→ Exercise brief:
Reproduce the lines below from the one that contains "527x712 pixels." through the end, inclusive, and add nothing.

☆ ☆ ☆

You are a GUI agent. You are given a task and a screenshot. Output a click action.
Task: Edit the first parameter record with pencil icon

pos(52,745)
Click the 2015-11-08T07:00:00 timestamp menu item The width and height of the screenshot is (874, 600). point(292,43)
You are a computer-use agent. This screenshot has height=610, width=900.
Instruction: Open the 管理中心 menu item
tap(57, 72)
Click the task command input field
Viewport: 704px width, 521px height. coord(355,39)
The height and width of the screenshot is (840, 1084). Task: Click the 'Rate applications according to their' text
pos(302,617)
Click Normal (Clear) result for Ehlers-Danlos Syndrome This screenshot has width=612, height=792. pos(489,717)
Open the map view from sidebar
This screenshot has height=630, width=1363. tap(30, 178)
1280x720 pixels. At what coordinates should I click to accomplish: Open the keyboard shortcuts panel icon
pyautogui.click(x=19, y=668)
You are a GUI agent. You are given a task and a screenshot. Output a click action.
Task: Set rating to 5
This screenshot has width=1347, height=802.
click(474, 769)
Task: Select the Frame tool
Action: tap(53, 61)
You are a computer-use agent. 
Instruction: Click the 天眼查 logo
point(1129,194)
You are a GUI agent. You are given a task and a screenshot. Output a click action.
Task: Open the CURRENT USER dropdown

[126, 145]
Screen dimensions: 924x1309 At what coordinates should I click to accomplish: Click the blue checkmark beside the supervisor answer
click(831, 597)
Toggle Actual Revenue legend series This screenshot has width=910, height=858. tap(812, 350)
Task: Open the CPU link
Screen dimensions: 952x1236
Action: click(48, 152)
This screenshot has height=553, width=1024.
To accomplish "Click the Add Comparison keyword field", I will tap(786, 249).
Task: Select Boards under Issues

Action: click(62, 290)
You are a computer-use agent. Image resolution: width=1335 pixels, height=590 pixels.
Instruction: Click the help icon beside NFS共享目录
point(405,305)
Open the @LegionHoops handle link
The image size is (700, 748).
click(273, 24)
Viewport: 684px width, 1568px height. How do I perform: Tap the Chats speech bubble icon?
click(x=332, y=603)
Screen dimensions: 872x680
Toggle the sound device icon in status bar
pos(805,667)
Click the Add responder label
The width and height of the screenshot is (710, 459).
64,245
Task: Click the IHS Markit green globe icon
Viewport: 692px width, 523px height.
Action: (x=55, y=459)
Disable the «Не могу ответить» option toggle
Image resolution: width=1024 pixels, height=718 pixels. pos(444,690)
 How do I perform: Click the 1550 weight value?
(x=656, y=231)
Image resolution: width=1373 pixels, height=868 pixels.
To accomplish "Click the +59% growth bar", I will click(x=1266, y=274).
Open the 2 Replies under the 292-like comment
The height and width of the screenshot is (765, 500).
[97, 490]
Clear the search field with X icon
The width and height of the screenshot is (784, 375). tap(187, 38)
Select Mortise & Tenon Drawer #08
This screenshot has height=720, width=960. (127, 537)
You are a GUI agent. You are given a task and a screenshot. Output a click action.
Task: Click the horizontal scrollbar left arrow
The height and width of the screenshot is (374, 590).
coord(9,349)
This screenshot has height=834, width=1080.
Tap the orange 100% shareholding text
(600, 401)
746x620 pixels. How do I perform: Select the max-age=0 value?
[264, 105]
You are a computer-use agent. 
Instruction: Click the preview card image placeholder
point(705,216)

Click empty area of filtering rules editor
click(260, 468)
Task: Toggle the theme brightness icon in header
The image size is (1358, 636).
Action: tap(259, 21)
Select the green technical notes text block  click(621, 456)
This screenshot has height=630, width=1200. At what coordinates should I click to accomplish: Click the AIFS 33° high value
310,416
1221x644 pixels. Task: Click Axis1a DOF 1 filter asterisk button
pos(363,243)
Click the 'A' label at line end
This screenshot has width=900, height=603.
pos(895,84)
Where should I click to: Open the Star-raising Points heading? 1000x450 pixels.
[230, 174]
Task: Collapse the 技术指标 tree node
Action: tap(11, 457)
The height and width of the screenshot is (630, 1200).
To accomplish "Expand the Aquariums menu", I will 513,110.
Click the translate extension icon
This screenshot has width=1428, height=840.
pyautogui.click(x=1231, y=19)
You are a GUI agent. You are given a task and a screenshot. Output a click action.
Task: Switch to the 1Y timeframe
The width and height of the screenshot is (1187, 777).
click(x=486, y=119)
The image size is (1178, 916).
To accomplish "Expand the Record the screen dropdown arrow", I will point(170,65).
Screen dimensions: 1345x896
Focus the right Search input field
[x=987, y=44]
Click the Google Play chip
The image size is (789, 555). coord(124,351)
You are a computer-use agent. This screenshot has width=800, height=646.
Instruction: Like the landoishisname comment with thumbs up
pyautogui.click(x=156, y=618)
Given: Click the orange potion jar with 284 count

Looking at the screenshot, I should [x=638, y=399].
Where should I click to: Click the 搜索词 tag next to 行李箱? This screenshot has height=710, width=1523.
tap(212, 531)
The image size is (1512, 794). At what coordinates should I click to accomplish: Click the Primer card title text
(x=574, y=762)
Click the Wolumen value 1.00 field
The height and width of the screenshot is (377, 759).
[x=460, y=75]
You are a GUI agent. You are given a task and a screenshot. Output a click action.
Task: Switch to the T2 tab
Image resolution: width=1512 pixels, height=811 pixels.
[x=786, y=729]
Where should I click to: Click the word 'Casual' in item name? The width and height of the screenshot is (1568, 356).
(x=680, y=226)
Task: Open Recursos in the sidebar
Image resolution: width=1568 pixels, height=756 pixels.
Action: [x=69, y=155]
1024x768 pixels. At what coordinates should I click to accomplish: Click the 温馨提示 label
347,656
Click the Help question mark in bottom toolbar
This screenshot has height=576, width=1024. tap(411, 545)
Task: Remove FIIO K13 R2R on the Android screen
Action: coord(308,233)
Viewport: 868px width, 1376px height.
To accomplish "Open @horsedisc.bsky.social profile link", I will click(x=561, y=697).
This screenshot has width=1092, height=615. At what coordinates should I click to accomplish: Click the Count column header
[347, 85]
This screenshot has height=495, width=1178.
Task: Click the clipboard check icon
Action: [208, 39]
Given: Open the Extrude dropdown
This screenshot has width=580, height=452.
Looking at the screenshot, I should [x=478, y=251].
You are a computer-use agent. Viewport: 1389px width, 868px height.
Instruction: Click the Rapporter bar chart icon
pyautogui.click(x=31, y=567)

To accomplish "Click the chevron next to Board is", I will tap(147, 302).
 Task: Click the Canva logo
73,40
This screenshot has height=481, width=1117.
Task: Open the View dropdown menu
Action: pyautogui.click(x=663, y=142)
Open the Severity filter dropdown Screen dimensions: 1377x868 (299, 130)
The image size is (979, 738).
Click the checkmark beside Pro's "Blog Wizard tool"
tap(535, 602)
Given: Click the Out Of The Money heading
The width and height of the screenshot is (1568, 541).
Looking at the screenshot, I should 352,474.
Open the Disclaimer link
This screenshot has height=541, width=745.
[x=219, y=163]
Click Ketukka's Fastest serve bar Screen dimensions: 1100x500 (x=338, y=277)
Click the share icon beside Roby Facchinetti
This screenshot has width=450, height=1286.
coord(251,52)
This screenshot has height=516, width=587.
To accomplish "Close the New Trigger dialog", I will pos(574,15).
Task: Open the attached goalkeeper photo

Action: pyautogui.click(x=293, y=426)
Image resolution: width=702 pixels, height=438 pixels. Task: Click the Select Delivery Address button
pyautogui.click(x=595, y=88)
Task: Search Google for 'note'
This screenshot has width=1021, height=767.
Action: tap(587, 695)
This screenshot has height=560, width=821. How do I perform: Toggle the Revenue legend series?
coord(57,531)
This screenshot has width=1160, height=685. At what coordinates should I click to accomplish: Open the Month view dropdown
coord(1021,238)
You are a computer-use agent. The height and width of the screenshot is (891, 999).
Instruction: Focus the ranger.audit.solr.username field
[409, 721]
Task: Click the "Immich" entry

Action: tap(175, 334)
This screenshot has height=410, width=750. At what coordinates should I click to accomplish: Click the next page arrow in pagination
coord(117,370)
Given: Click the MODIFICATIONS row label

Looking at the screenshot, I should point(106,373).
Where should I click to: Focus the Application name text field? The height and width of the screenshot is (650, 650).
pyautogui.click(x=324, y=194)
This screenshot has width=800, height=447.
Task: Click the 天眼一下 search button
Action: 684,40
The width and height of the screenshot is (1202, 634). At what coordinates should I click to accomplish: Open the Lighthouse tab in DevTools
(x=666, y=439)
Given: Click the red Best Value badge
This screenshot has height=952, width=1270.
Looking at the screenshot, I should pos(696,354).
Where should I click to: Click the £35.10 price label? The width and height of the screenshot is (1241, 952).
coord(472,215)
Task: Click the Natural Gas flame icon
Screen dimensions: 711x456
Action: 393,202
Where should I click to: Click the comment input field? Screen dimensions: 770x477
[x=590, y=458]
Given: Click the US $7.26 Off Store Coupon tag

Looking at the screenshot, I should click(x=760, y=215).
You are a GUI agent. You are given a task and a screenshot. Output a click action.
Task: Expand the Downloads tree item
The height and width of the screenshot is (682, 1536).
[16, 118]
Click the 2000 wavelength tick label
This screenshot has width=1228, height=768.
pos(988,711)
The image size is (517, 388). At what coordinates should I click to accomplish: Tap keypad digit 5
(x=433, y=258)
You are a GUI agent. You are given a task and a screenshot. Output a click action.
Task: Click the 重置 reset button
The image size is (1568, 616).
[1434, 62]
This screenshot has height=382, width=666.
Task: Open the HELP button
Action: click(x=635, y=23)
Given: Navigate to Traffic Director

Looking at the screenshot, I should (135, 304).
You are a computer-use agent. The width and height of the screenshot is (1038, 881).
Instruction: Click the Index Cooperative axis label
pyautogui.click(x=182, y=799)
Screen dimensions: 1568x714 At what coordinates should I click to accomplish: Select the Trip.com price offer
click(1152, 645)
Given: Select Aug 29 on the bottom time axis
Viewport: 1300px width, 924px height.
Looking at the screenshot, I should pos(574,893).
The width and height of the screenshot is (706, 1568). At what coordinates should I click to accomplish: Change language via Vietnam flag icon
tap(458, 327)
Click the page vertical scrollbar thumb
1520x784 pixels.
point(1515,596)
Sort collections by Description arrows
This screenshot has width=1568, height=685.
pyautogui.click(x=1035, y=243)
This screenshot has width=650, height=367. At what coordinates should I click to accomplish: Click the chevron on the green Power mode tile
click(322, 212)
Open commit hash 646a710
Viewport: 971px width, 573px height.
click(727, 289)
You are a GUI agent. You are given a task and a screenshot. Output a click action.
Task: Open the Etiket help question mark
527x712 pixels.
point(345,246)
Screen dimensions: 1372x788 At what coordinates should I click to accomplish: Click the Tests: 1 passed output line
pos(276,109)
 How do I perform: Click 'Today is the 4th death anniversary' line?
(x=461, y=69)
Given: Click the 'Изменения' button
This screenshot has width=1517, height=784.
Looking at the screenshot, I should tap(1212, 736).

☆ ☆ ☆

→ Answer to the problem:
527x712 pixels.
point(345,246)
Screen dimensions: 1372x788 At what coordinates should I click to accomplish: Click the Tests: 1 passed output line
pos(276,109)
 How do I perform: Click 'Today is the 4th death anniversary' line?
(x=461, y=69)
Given: Click the 'Изменения' button
This screenshot has width=1517, height=784.
Looking at the screenshot, I should tap(1212, 736).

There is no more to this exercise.